Monsieur le ministre, ces dysfonctionnements chroniques, unanimement constatés, n'ont que trop duré : il faut agir, et vite ! Quelle réponse pouvez-vous apporter au témoignage édifiant d’une entreprise aveyronnaise, au savoir-faire reconnu, qui envisage désormais de mettre un terme à son engagement dans la reconstruction de la cathédrale Notre-Dame de Paris, désabusée par l'expérience calamiteuse du train de nuit Rodez-Paris, dont les innombrables annulations empêchent l'acheminement régulier et prévisible de son personnel ? Comment entendez-vous garantir aux citoyens-usagers leur droit d'accès à un service public ferroviaire de qualité, fiable, capable de répondre comme il se doit aux besoins de désenclavement du département de l'Aveyron ?

M. le président . La parole est à M. le ministre délégué chargé des transports.

M. Patrice Vergriete, ministre délégué chargé des transports . Les trains de nuit qui circulent entre Rodez et Paris subissent, il est vrai, de nombreuses gênes.
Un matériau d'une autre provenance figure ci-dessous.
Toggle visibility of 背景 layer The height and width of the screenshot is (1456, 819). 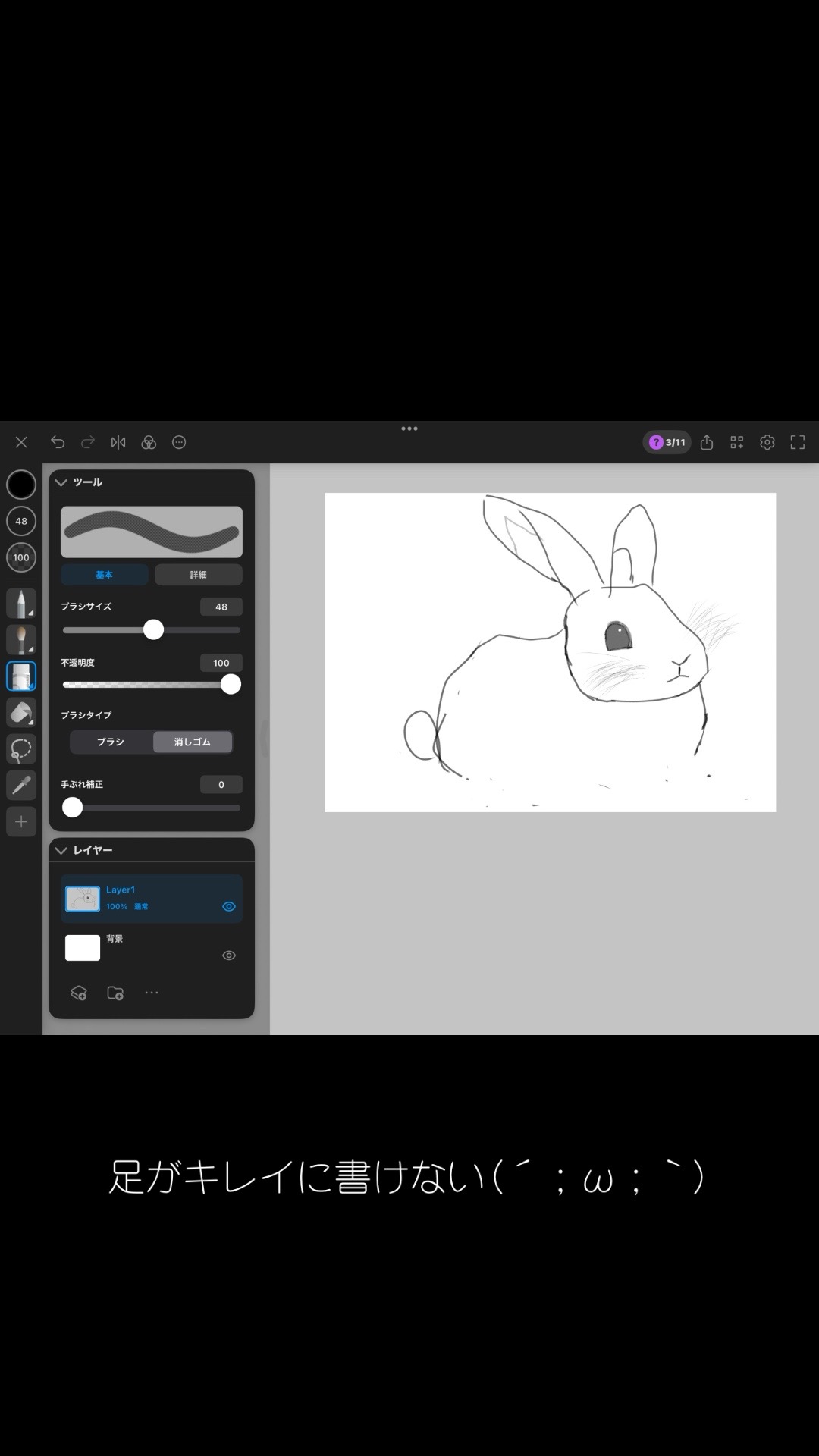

Les annulations survenues à la fin de l'année 2023 sont essentiellement dues à des difficultés de maintenance des locomotives diesel qui tractent les voitures entre Brive-la-Gaillarde et Rodez. En effet, ces derniers mois, les enrayements dus à la chute de feuilles, ainsi que les nombreux incidents sur les voies, ont généré une surcharge dans les centres de maintenance habituels. De plus, le parc de matériels roulants thermiques, adaptés aux trains de voyageurs, est limité en quantité, ce qui laisse de faibles marges de manœuvre pour l'exploitation des lignes.

L'État, en tant qu'autorité organisatrice des trains de nuit, a financé la location d'une locomotive supplémentaire à Brive-la-Gaillarde, qui renforcera le parc de locomotives utilisées pour les dessertes de Rodez, Albi et Aurillac. Les recherches de locomotives supplémentaires se poursuivent parallèlement.

Des travaux de nuit, indispensables pour régénérer et moderniser la ligne Paris-Orléans-Limoges-Toulouse, sont en cours et se poursuivront tout au long de l'année 2024, notamment aux alentours de Limoges. Ces travaux entraînent parfois des adaptations d'horaires, voire des annulations. L'État et la SNCF mettent tout en œuvre pour en minimiser les impacts : ainsi, la desserte de Rodez devrait retrouver une fréquence quotidienne pour les vacances de Pâques, au minimum.

Au-delà de ces réponses circonstanciées, permettez-moi d'ajouter que je suis particulièrement sensible à votre question, puisque, en tant qu'élu de Dunkerque, j'ai vu le temps de parcours entre Paris et cette ville augmenter de 50 % au cours des vingt dernières années, passant en moyenne d'une heure trente-deux à deux heures vingt-deux. La liaison entre Paris et les villes moyennes – et pas uniquement les métropoles – est en effet un sujet important. Nous subissons, à l'heure actuelle, les conséquences du surinvestissement au bénéfice des lignes à grande vitesse entre métropoles, au détriment de la régénération du réseau de desserte des villes moyennes. Je vous propose donc que nous nous rencontrions prochainement afin d'envisager des solutions et des perspectives à court terme, sachant qu'il s'agit ici d'enjeux de long terme, voire de très long terme.

M. le président . La parole est à M. Stéphane Mazars.

M. Stéphane Mazars . Je vous remercie de votre invitation à réfléchir ensemble à ce sujet important. Le Gouvernement a pris l'engagement de changer la vie des gens : si nous nous emparons de celui-ci, nos concitoyens auront le sentiment que les choses changent.